Find each line below that contains the word "what" and copy those lines out in full.

— Start of RECORDED DATA —

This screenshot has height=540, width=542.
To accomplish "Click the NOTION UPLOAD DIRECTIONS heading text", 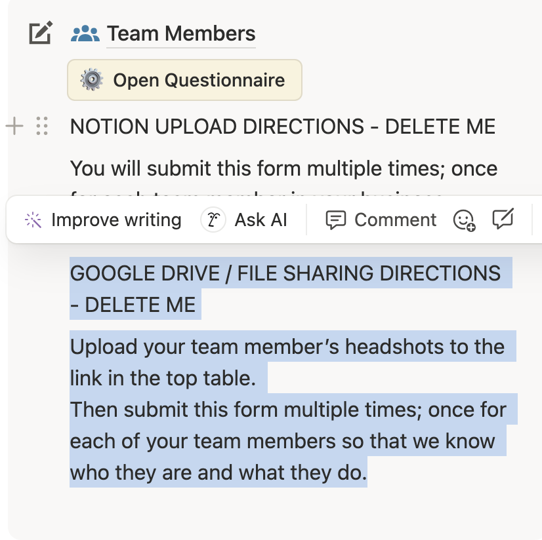I will tap(282, 126).
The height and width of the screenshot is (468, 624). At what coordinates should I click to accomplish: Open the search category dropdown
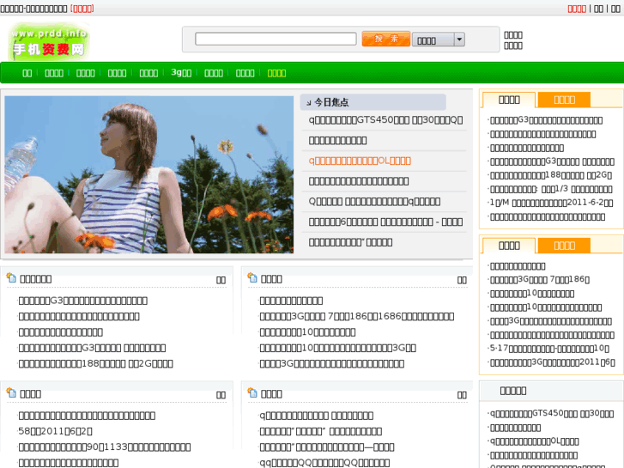[459, 40]
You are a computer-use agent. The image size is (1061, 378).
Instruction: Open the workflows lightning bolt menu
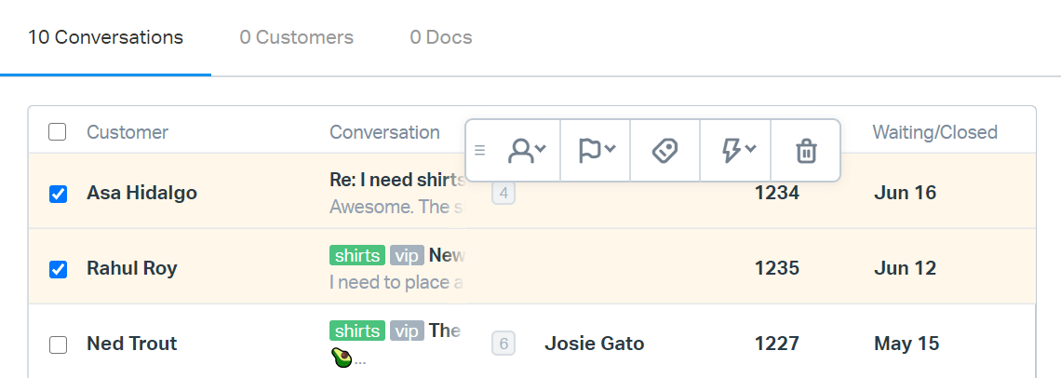tap(735, 150)
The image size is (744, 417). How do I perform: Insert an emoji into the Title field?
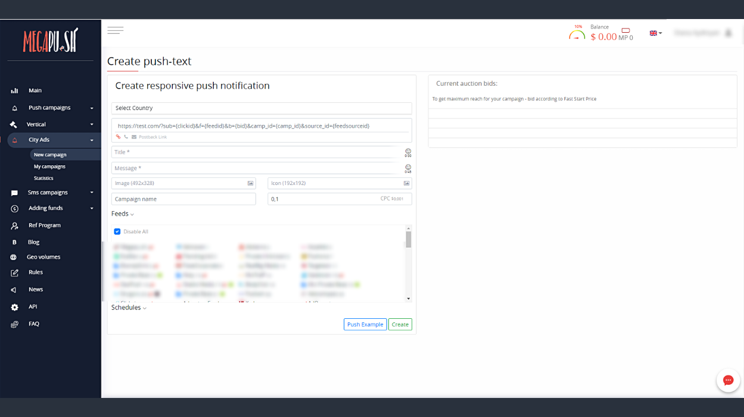click(407, 153)

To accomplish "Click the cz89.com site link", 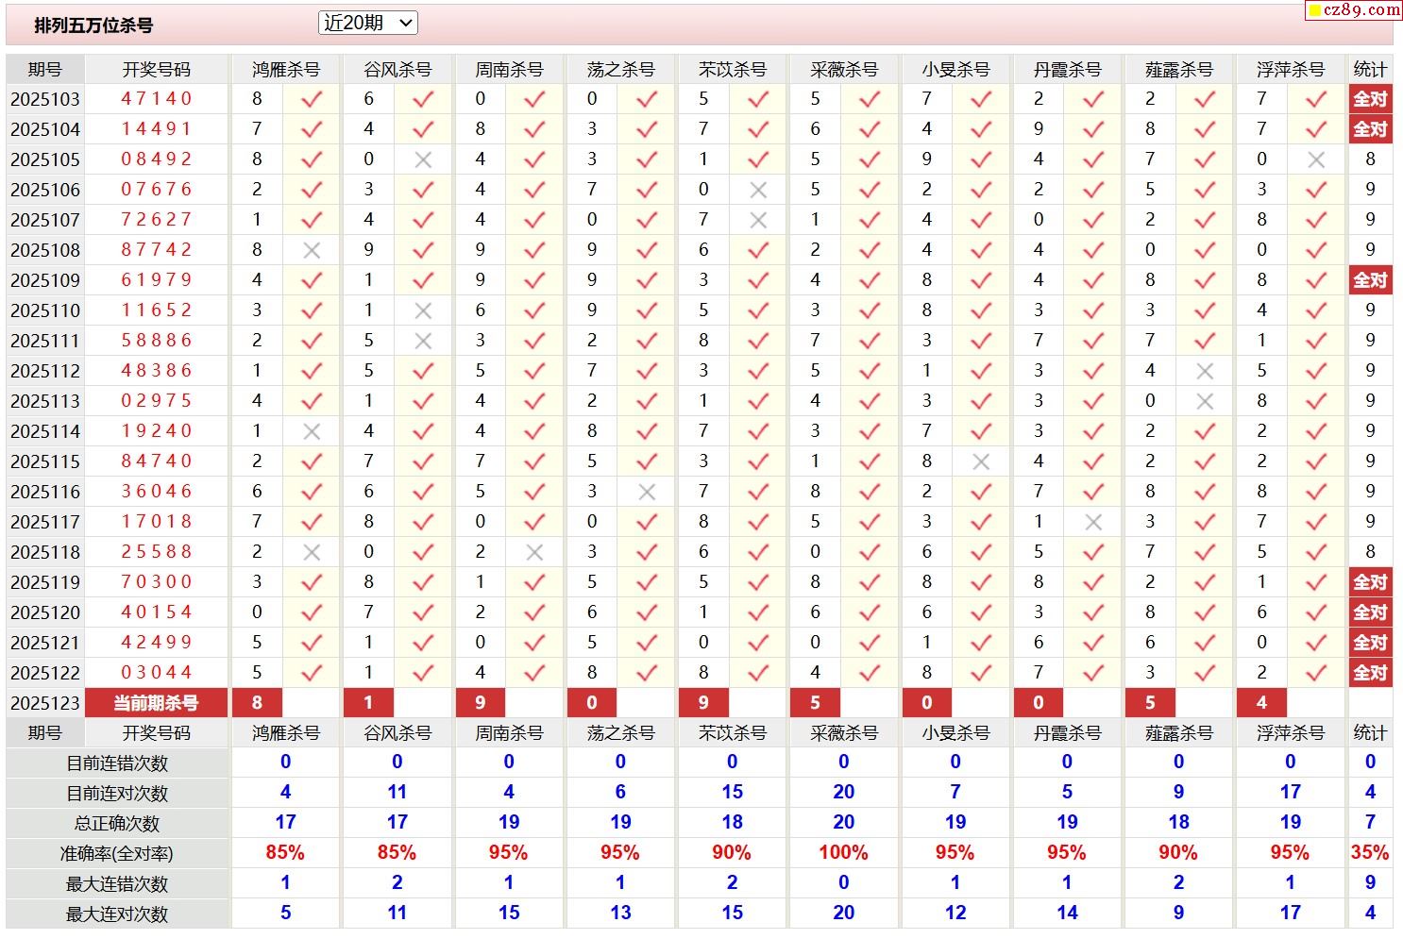I will (1354, 10).
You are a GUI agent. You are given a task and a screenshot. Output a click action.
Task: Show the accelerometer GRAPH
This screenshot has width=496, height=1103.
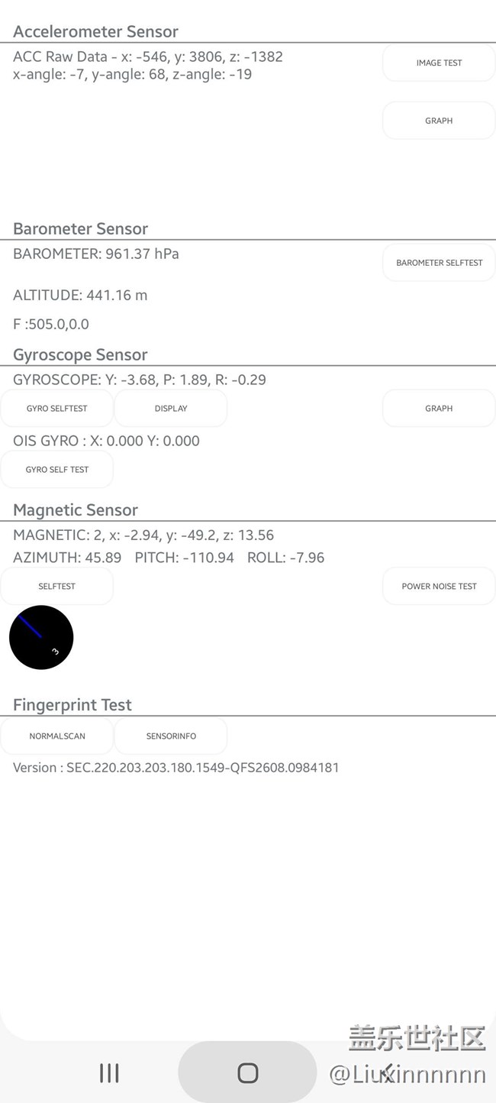click(x=439, y=121)
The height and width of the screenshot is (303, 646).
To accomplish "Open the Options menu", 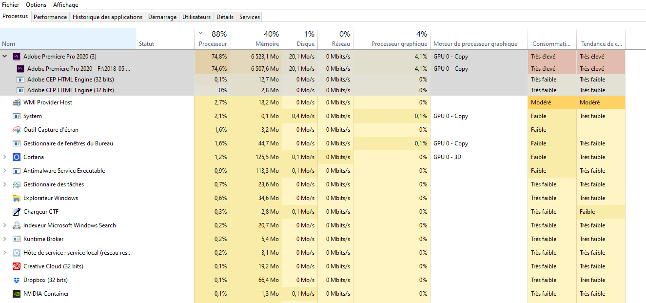I will click(x=36, y=5).
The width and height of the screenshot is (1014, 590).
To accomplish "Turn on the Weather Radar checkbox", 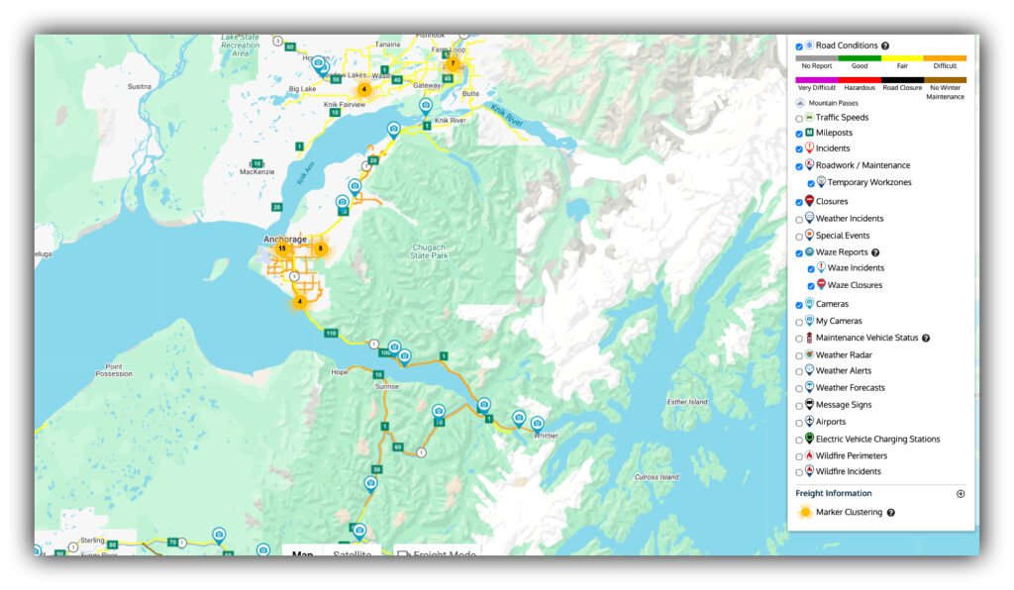I will [x=799, y=355].
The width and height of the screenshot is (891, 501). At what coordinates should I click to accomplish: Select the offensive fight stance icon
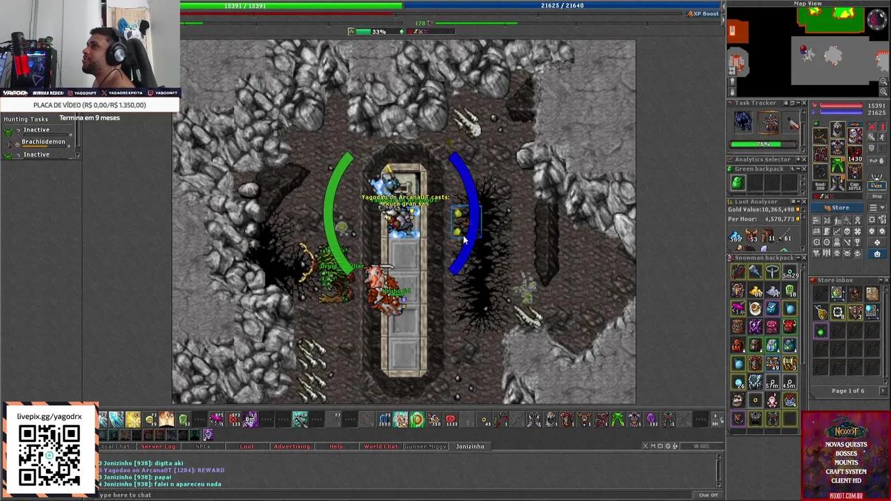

— End of RECORDED DATA —

THE REPLY |
The height and width of the screenshot is (468, 624). At what coordinates should I click to accomplish: Open the search category dropdown
The width and height of the screenshot is (891, 501). At what coordinates should I click to accomplish: Select the offensive fight stance icon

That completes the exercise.